Selawat serta salam semoga terimpah
curahkan kepada baginda alam Nabi Muhammad SAW atas suritauladan, bagi
keluarga, sahabat, umat dan semoga termasuk umat senantiasa dalam istiqomah
serta nantinya mendapatkan syafaat-Nya, amin.
Berbicara soal manusia, ruh dan jasad, sudah barang Allah Swt menciptakan dan menundukkan keduanya
secara keseluruhan, baik ketika di mahsyar, diberi pahala maupun disiksa. Ruh
adalah makhluk. Beberapa hadits mengidentifikasikan bahwa ruh adalah materi
yang lembut. Bagi sementara pihak yang berkata bahwa ruh adalah qadim,
merupakan kekeliruan besar.
Ahli hakikat dari kalangan ahli sunnah berbeda pandangan soal ruh.
Ada yang berpendapat, ruh adalah kehidupan, yang lain berpandangan ruh adalah
kenyataan yang ada dalam hati, yang bernuansa lembut.

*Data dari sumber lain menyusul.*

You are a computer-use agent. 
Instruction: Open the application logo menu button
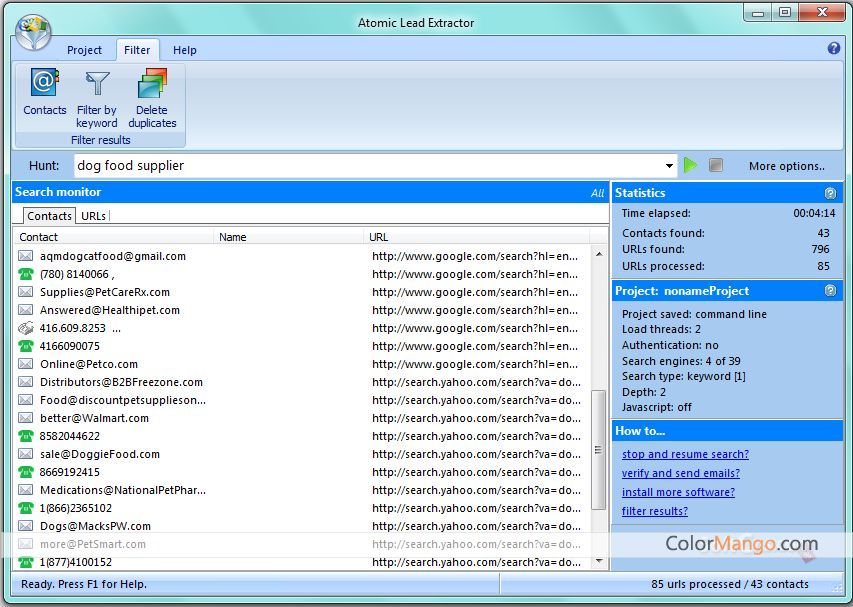tap(33, 31)
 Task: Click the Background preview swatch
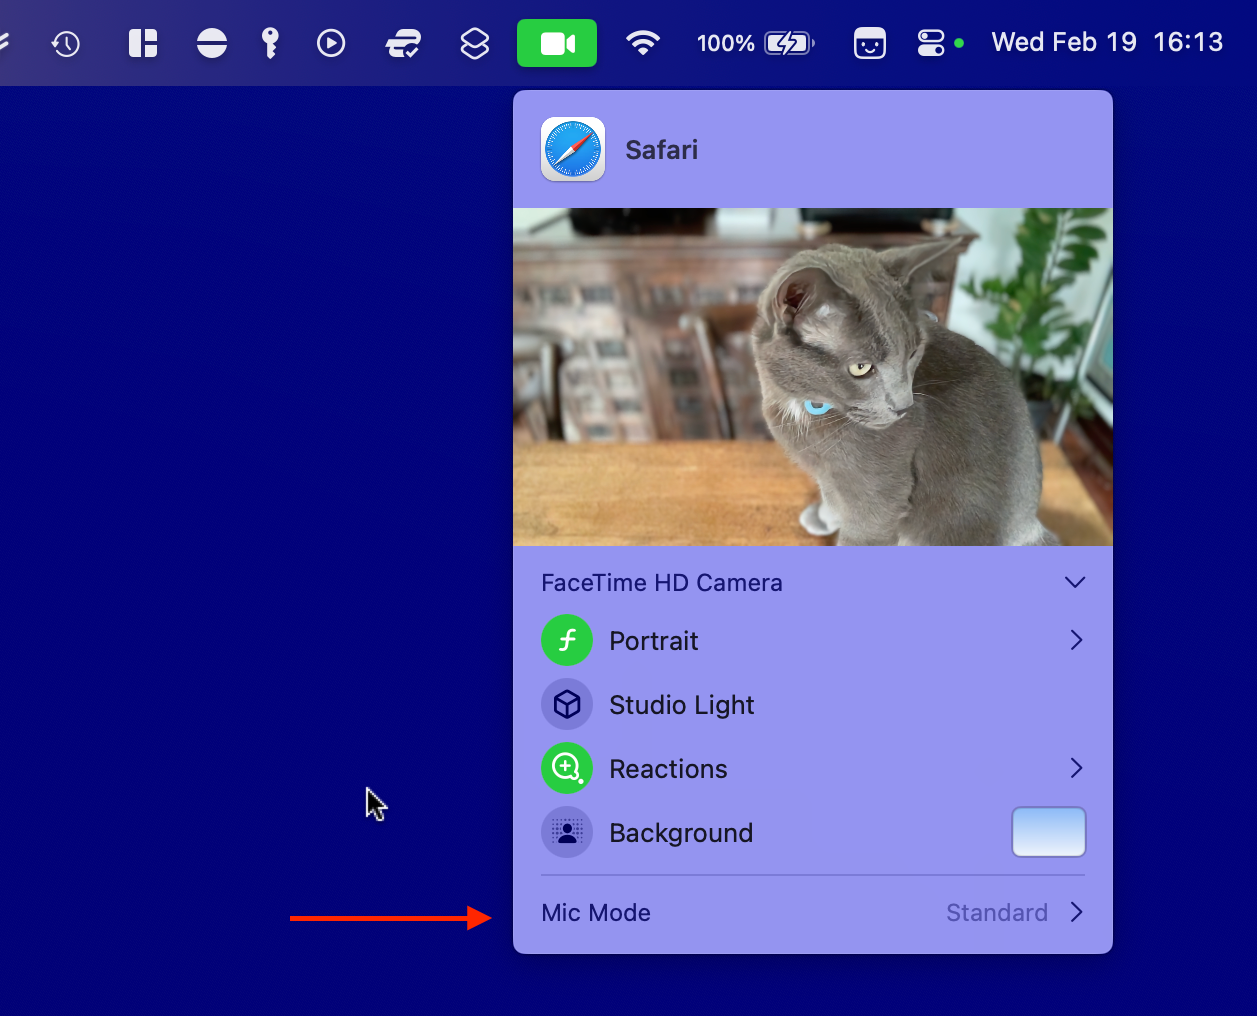click(x=1048, y=831)
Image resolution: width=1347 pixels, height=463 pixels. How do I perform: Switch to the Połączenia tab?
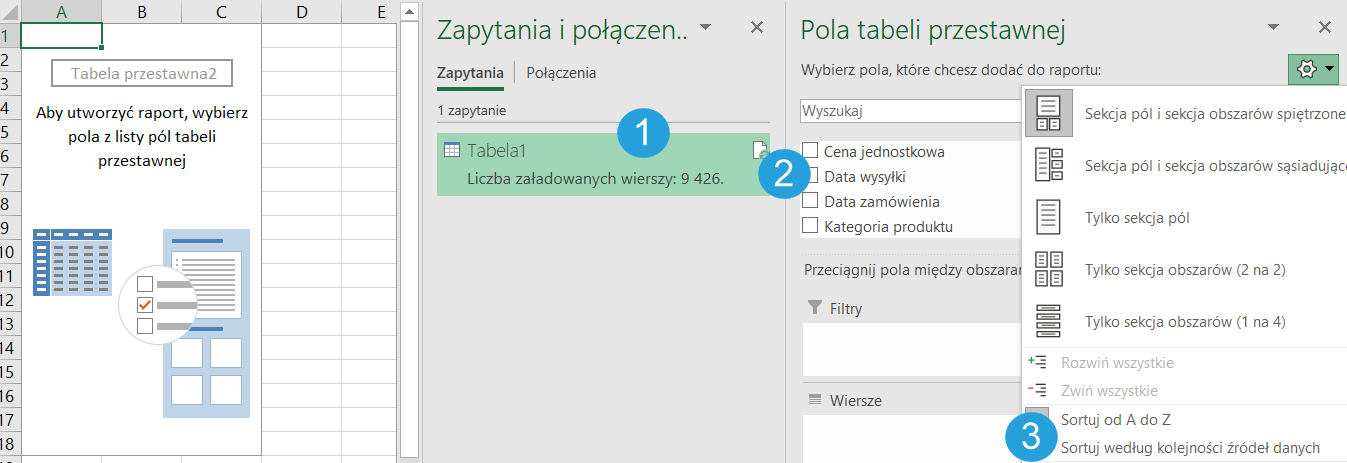[561, 73]
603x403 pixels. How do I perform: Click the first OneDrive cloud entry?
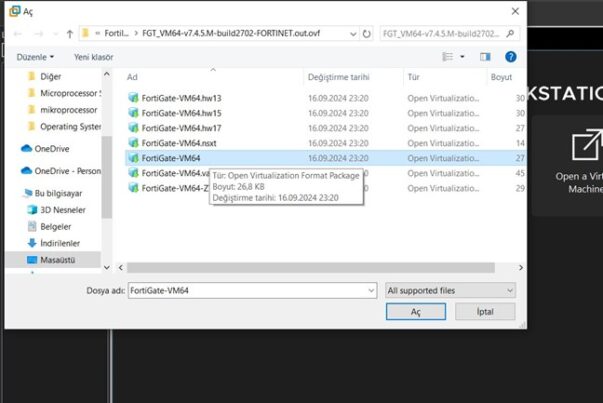click(52, 148)
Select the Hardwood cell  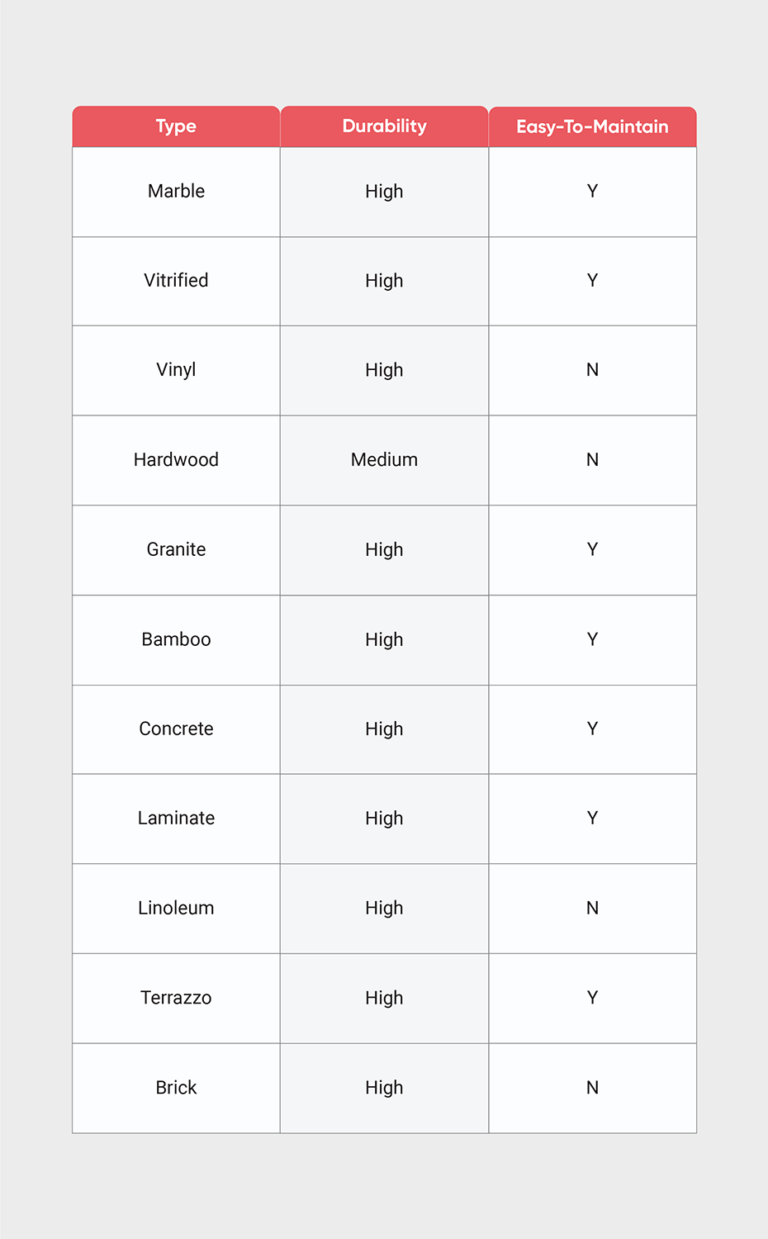[176, 460]
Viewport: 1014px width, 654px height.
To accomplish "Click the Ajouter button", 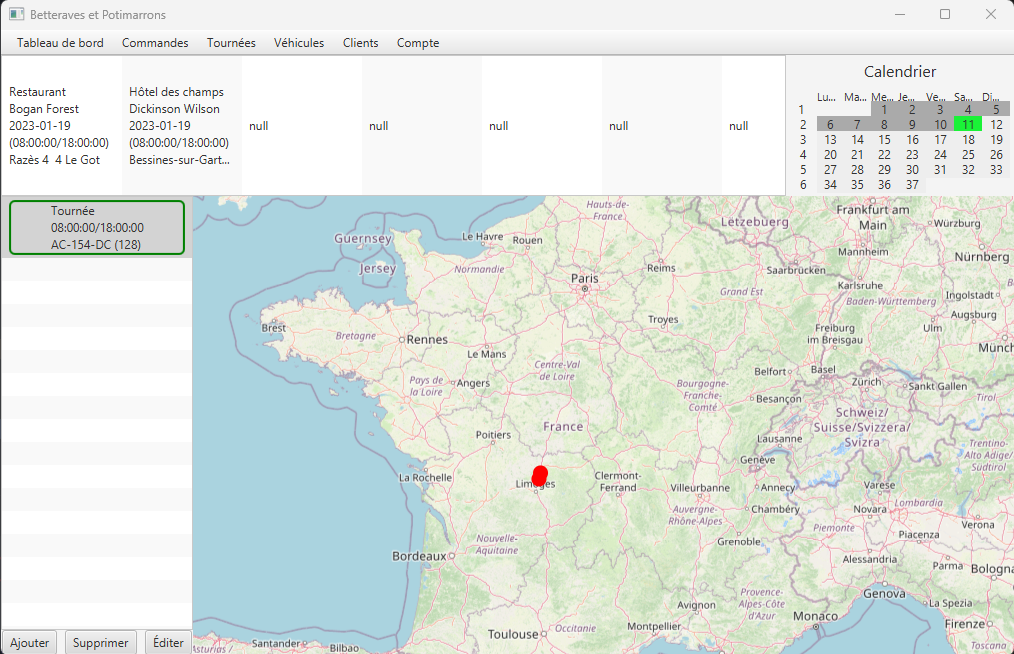I will pos(29,642).
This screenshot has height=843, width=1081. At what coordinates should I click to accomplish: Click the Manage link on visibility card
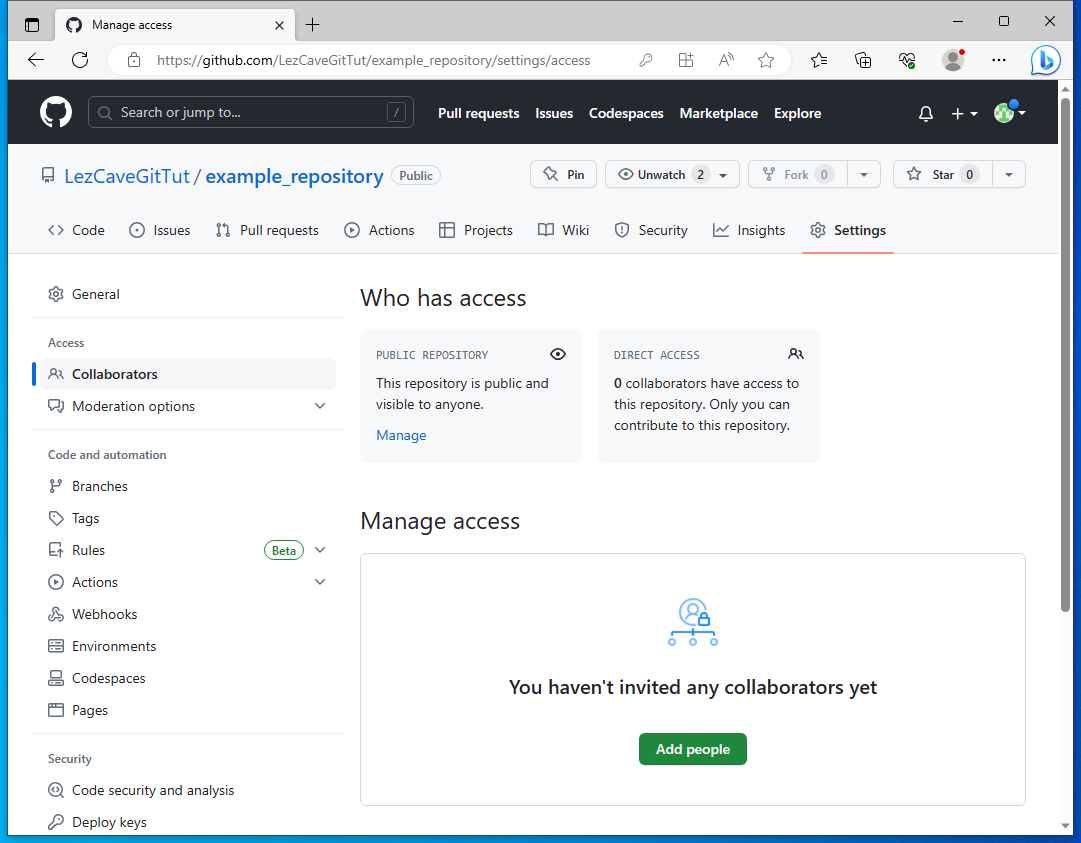(x=401, y=435)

Allah Swt menjalankan
kebiasaan makhluk dengan mencipta kehidupan dalam hati, sepanjang arwahnya
menempel di badan. Manusia hidup dengan sifat kehidupan, tetapi arwah selalu di
cetak di dalam hati dan bisa naik ketika tidur dan terpisah dengan badan,
kemudian kembali kepada-Nya.[1]
II. PEMBAHASAN
A. Pengertian al-Ruh
Menurut Ibnu Zakariya (w. 395 H / 1004 M) menjelaskan bahwa kata
al-ruh dan semua kata yang memiliki kata aslinya terdiri dari huruf ra, wawu,
ha; mempunyai arti dasar besar, luas dan asli. Makna itu mengisyaratkan bahwa
al-ruh merupakan sesuatu yang agung, besar dan mulia, baik nilai maupun
kedudukannya dalam diri manusia.[2]
Al-Raqib al-Asfahaniy (w. 503 H / 1108 M), menyatakan di antara
makna al-Ruh adalah al-Nafs (jiwa manusia). Makna disini adalah dalam arti
aspek atau dimensi, yaitu bahwa sebagian aspek atau dimensi jiwa manusia adalah
al-ruh.[3]
Nyawa (ruh) menurut al-Ghazali mengandung dua pengertian, pertama
: tubuh halus (jisim lathif). Sumbernya itu lubang hati yang bertubuh. Lalu bertebar
dengan perantaraan urat-urat yang memanjang ke segala bagian tubuh yang lain.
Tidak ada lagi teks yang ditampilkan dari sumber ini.